---------- Text provided

A team of paleontologists have discovered what they believe is the world's oldest animal sperm, frozen inside a tiny crustacean in a blob of tree resin in Myanmar 100 million years ago.
The oldest known examples of fossilised animal sperm were previously a mere 17 million years old, according to the team of experts led by Wang He of the Chinese Academy of Science in Nanjing.
The sperms were found inside an ostracod, a kind of crustacean that has existed for 500 million years and can be found in many oceans today, they said in a paper published Wednesday in the prestigious Royal Society's Proceedings journal.
They were found in the body of a female specimen, indicating that she must have been fertilised shortly before being trapped in amber, the experts said.
To make the find even more special, the sperms were also described as "giants", measuring up to 4.6 times the size of the body of the male.
"This is equivalent to about 7.30 metres in a 1.70-metre human, so it requires a lot of energy to produce them," Renate Matzke-Karasz of the Ludwig Maximilian University of Munich, co-author of the study, told AFP.

--------------------
---------- Entries supplied

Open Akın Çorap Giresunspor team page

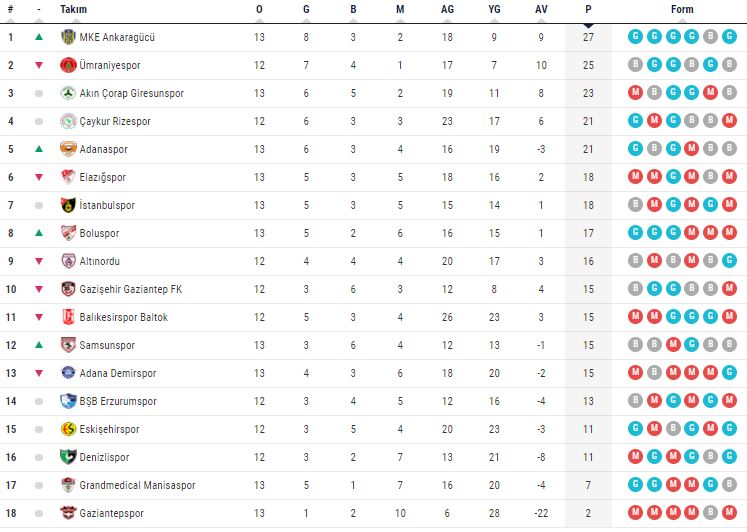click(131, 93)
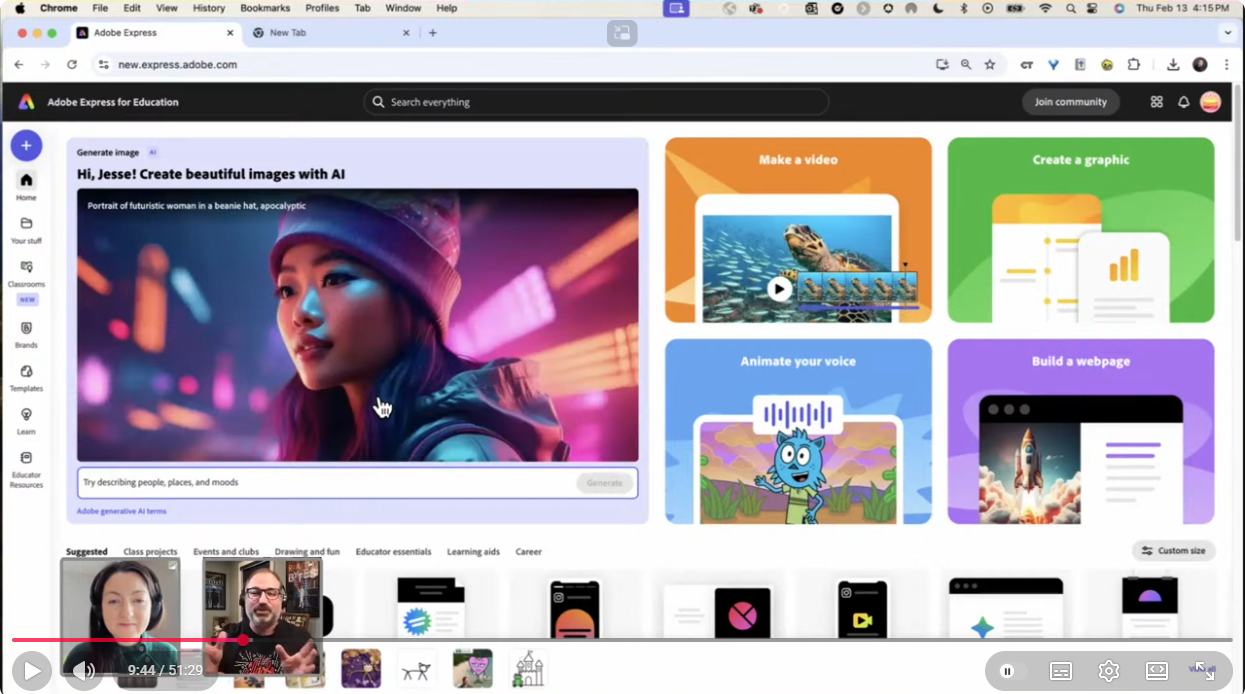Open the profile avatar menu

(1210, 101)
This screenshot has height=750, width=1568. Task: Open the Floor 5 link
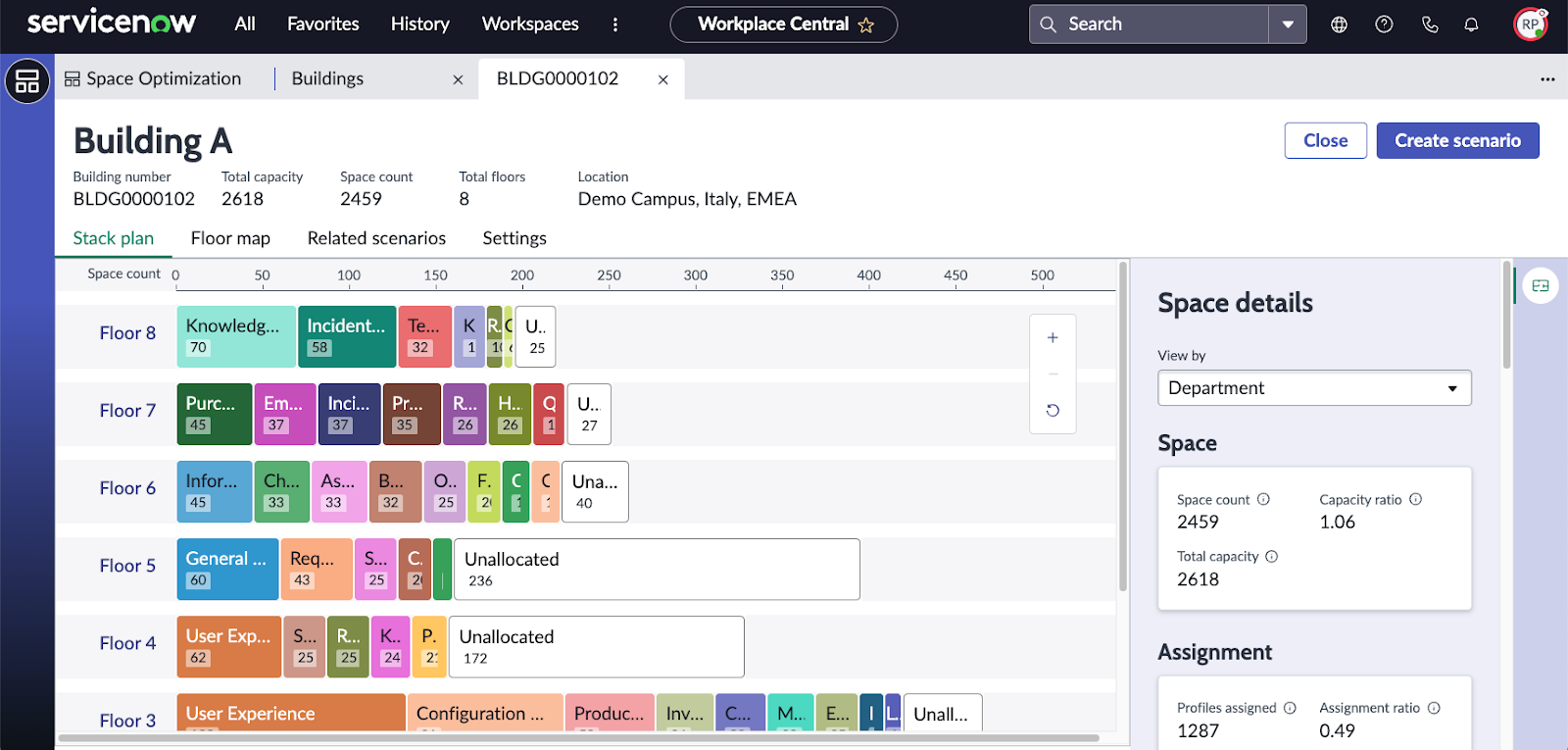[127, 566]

--------------------
---------- Entries supplied

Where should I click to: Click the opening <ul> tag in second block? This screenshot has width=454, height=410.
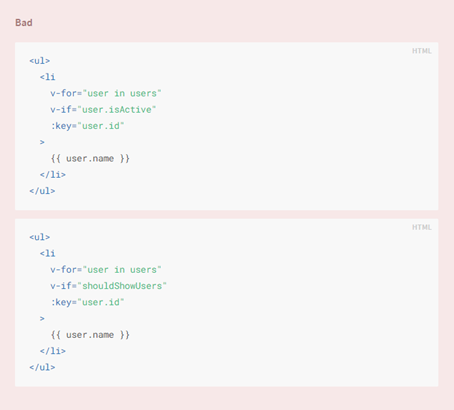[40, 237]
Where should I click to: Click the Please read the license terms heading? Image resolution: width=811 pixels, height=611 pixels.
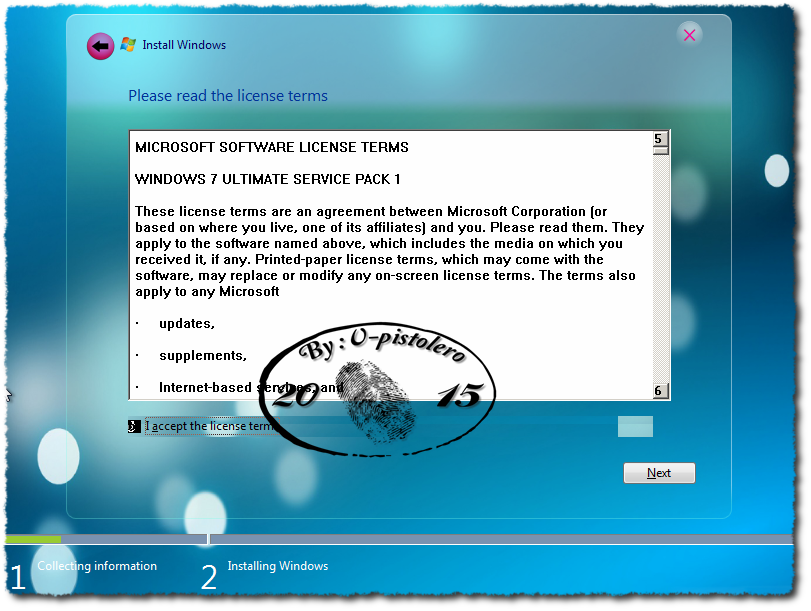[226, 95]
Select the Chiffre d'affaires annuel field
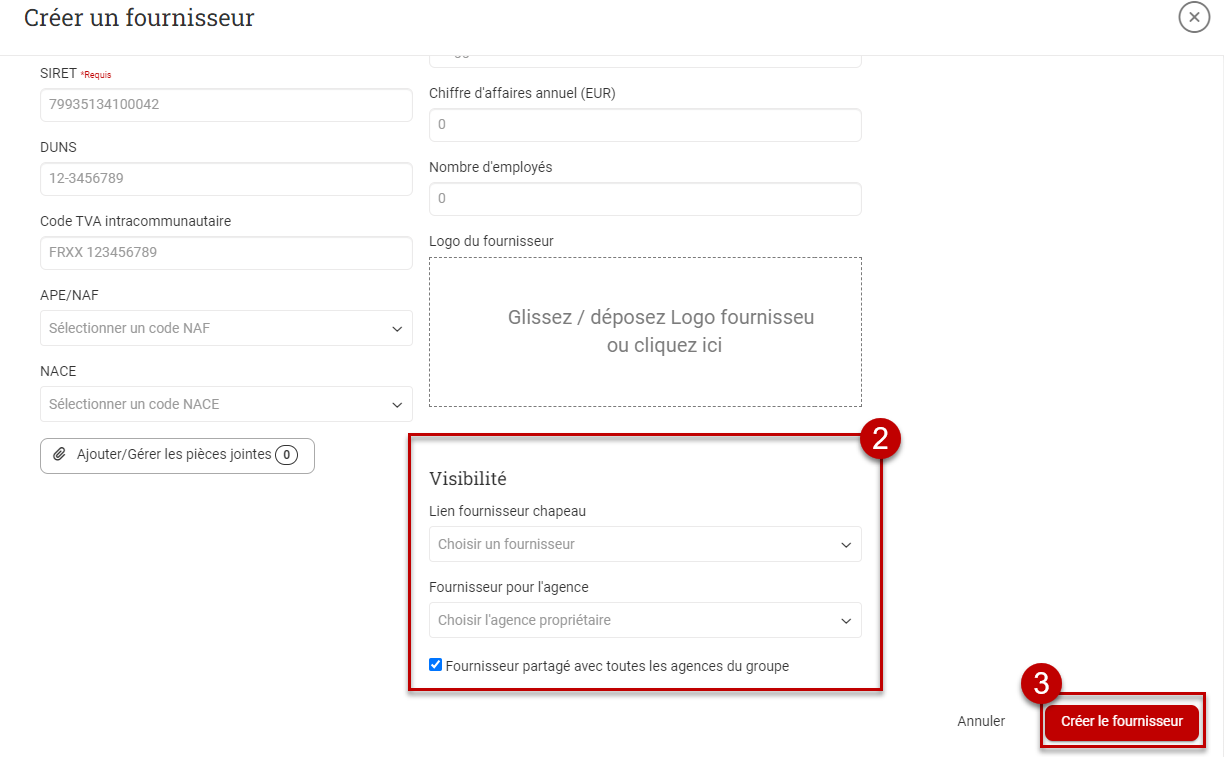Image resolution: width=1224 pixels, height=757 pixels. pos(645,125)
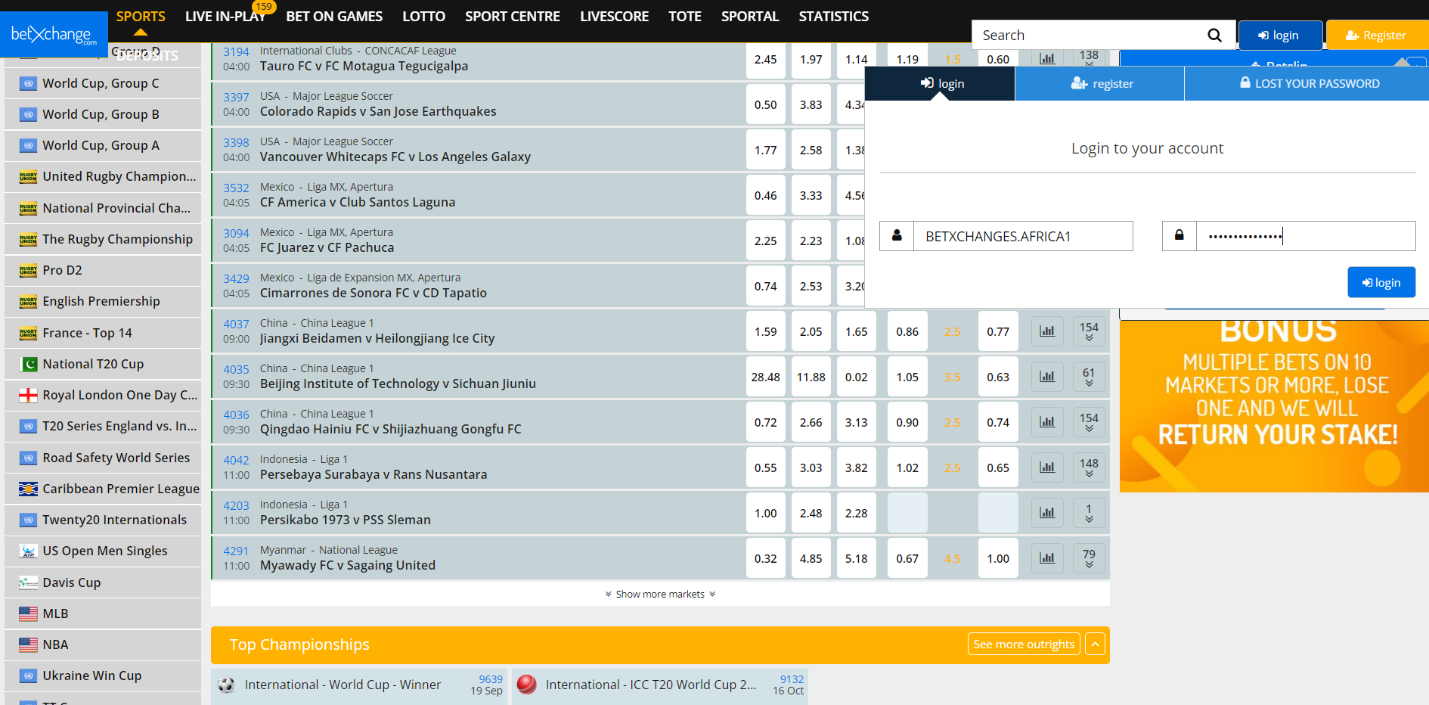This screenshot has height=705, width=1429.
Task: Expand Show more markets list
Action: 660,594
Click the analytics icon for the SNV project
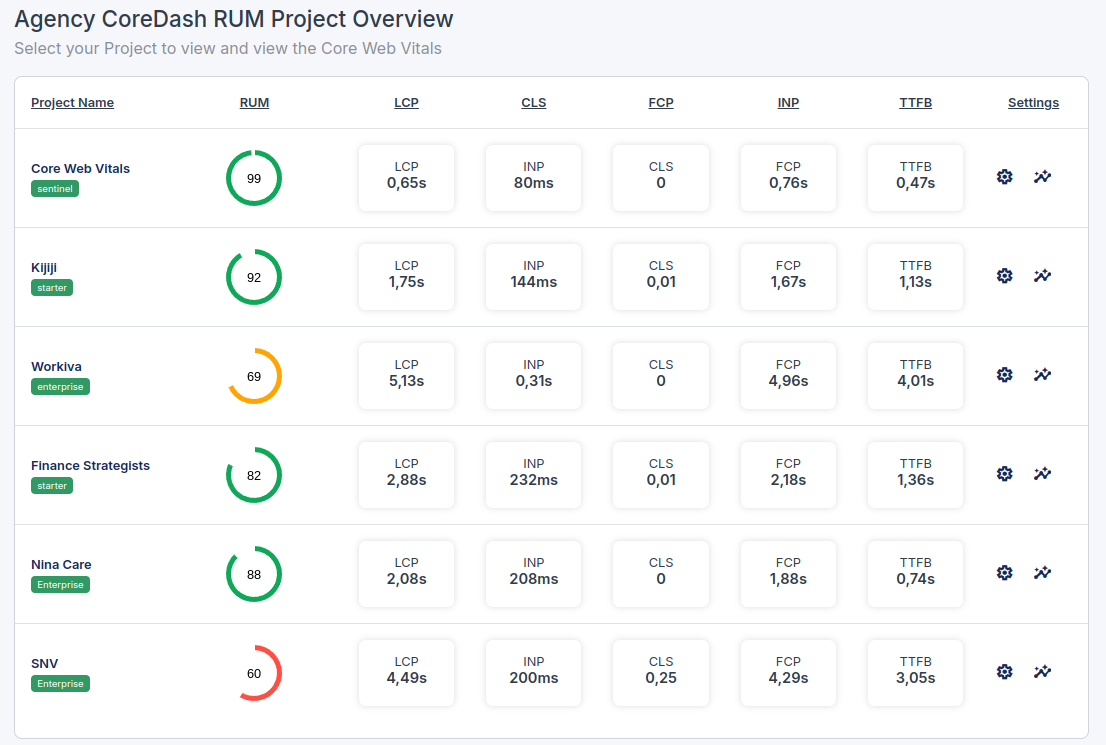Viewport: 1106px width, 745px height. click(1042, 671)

--------------------

**Exercise objective**
From the article above about the oldest fossil sperm, copy word for word the part that starts with the words "To make the" and ends with "study, told AFP.".

**Solution to the problem**
To make the find even more special, the sperms were also described as "giants", measuring up to 4.6 times the size of the body of the male.
"This is equivalent to about 7.30 metres in a 1.70-metre human, so it requires a lot of energy to produce them," Renate Matzke-Karasz of the Ludwig Maximilian University of Munich, co-author of the study, told AFP.